После пары рюмок Лаптев, который сидел через машинистку от Лукова, наклонился к нему и осведомился, хозяйски поглаживая девицу пониже спины:

– Как тебе наша Маша?

Одиссей смутился.

– Да не теряйся, профессор! – подбодрил его Лаптев. – Смотри! Ты ей понравился! Не упусти такой шанс!

Действительно, девица кокетливо взглянула на Одиссея.

– Можешь уединиться с ней в спальне, там вам никто не помешает. Вот тебе ключ – щедро предложил комиссар.

Луков вежливо отклонил протянутую руку.

– Нет, благодарю.

– Что, не понравилась эта? Не беда! Бери вторую! А хочешь, сразу с обеими? Как восточный султан в гареме с одалисками!

Но Одиссей снова отказался.

– Ладно, как хочешь – сердито буркнул Лаптев и отвернулся. Однако прошло немного времени, и он снова позвал Одиссея, который в этот момент слушал узбекский рубаб – музыкальный инструмент, который представлял собой нечто среднее между гитарой и скрипкой.

– Пойдём, я покажу тебе кое-что.


Они перешли из гостиной в соседнюю комнату. Это был бывший кабинет великого князя Николая Константиновича. Повсюду ковры и мебель красного дерева. На стенах картины европейской живописи, старинное оружие. В прошлый раз их здесь почему-то не было. Зная об увлечении Лукова ориенталистикой, Лаптев стал снимать со стен старинные доспехи, сабли, кинжалы и протягивать их гостю.

Одиссей с огромным интересом и трепетом рассматривал предметы, которые украсили бы собой любое музейное собрание. А некоторые вещи были просто уникальны. Как профессиональный востоковед Луков готов был биться об заклад на все имеющиеся у него личные деньги, что экземпляров, подобных тем, что он держит в руках, на земном шаре может оказаться не более двух-трех. Вот этой кривой сабле с потемневшим клинком, по которому арабской вязью шло выгравированное по давно утраченной технологии изречение из Корана, не менее четырёхсот лет.

Следом в руках восторженного Одиссея оказался большой конный топор-начак с длинной бамбуковой рукоятью. Таким оружием должен был воевать всадник из отборного войска мусульманского Синда, расположенного к западу от реки Инд. Во всяком случае, Одиссей видел фигурку из слоновой кости с очень похожим снаряжением в Кабинете медалей, парижской национальной библиотеки.

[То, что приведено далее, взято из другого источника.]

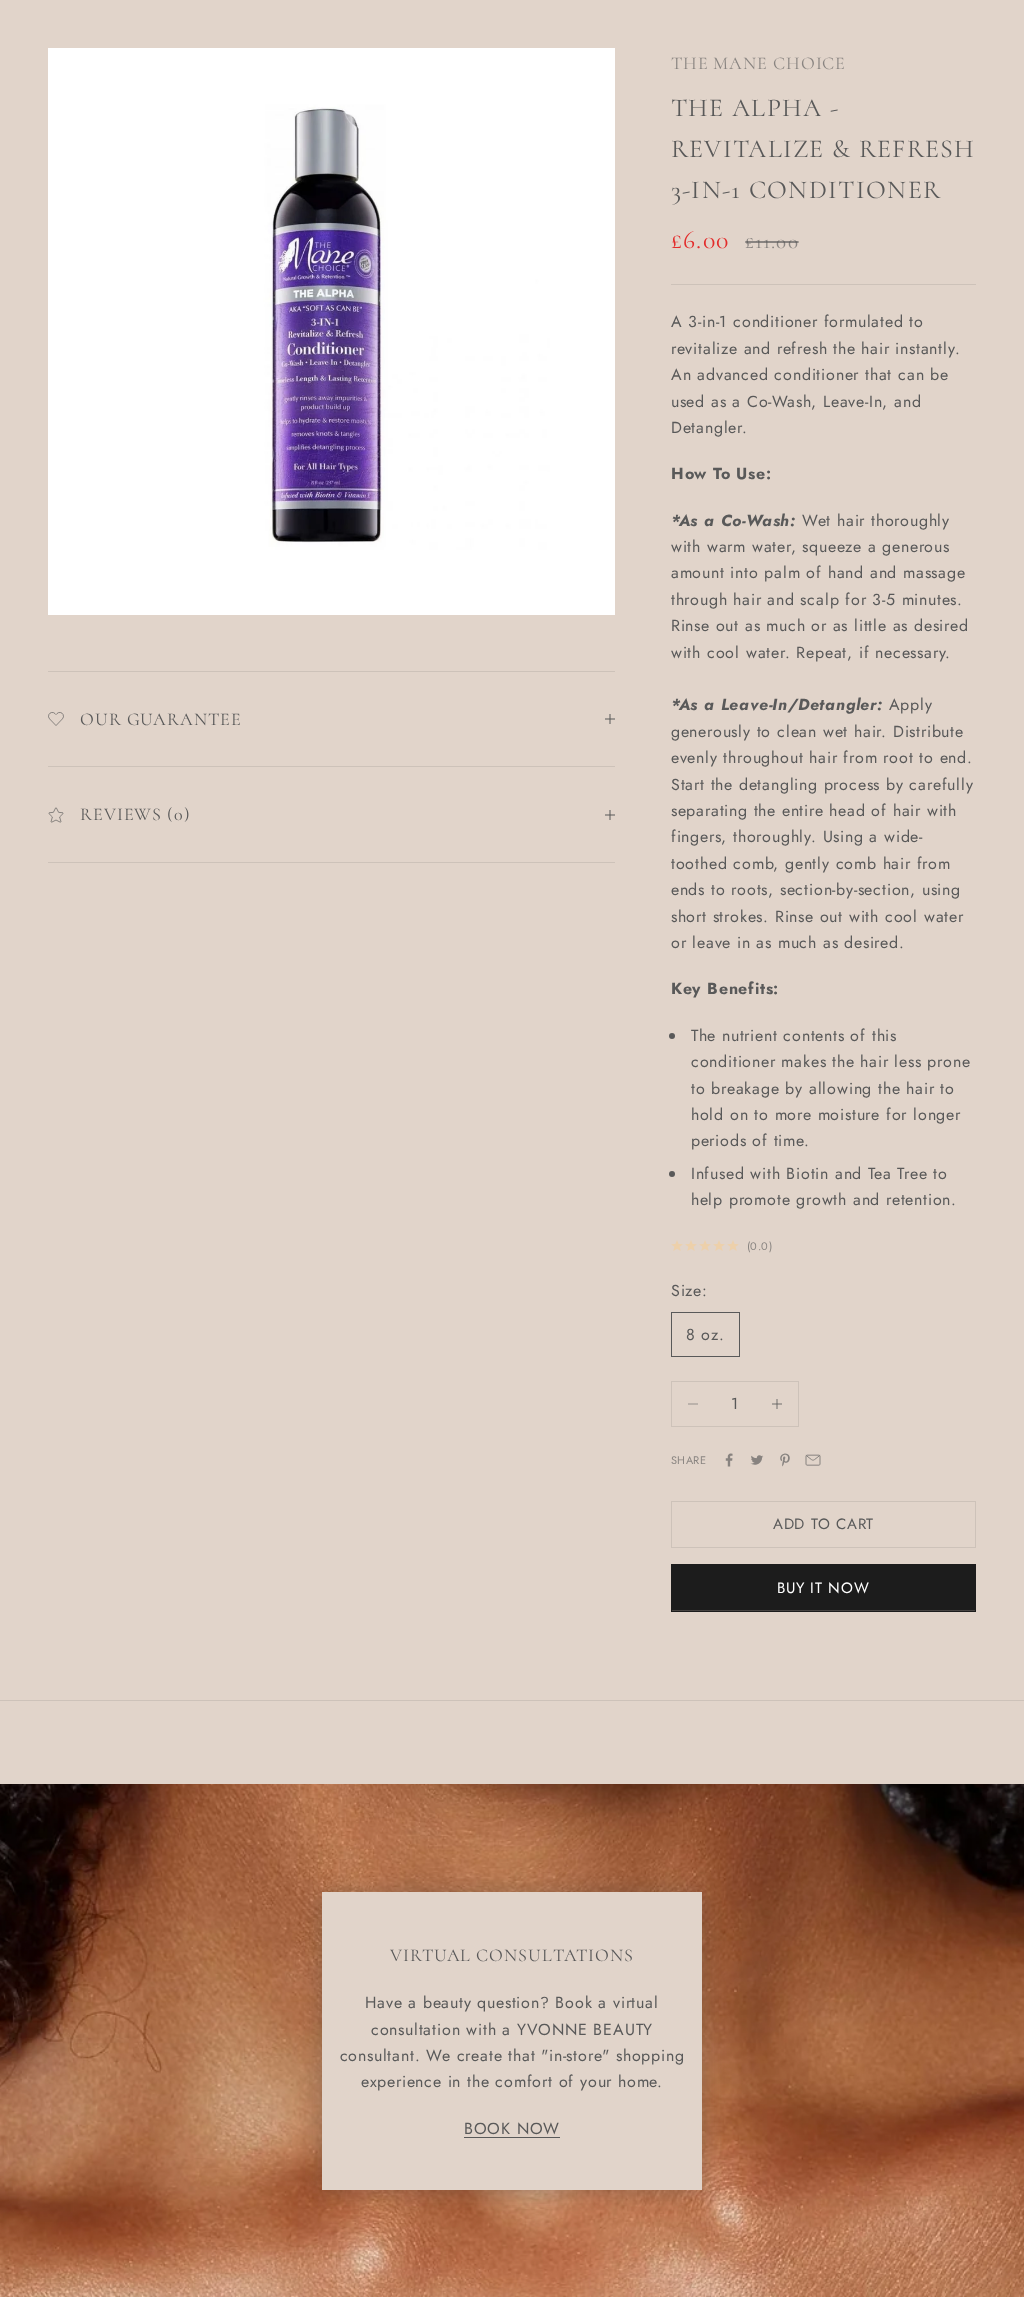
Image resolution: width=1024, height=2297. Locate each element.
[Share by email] (813, 1460)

А вот эта монгольская сабля, прямая, как меч, в тяжелых ножнах, украшенных золотыми узорами, могла принадлежать самому «свирепому псу Чингисхана» – хану Субэдею. На лезвии имелась соответствующая запись. Клинок ее изготовлен из булатной дамасской стали. Над ним работали безвестные самаркандские мастера тринадцатого века. Прошло двести лет, и сабля Субэдея оказалась у представителя почти истреблённой монголами династии Хорезмшахов – хивинского хана Ширгазы, который прославился в истории коварным истреблением русской экспедиции Бековича-Черкасского.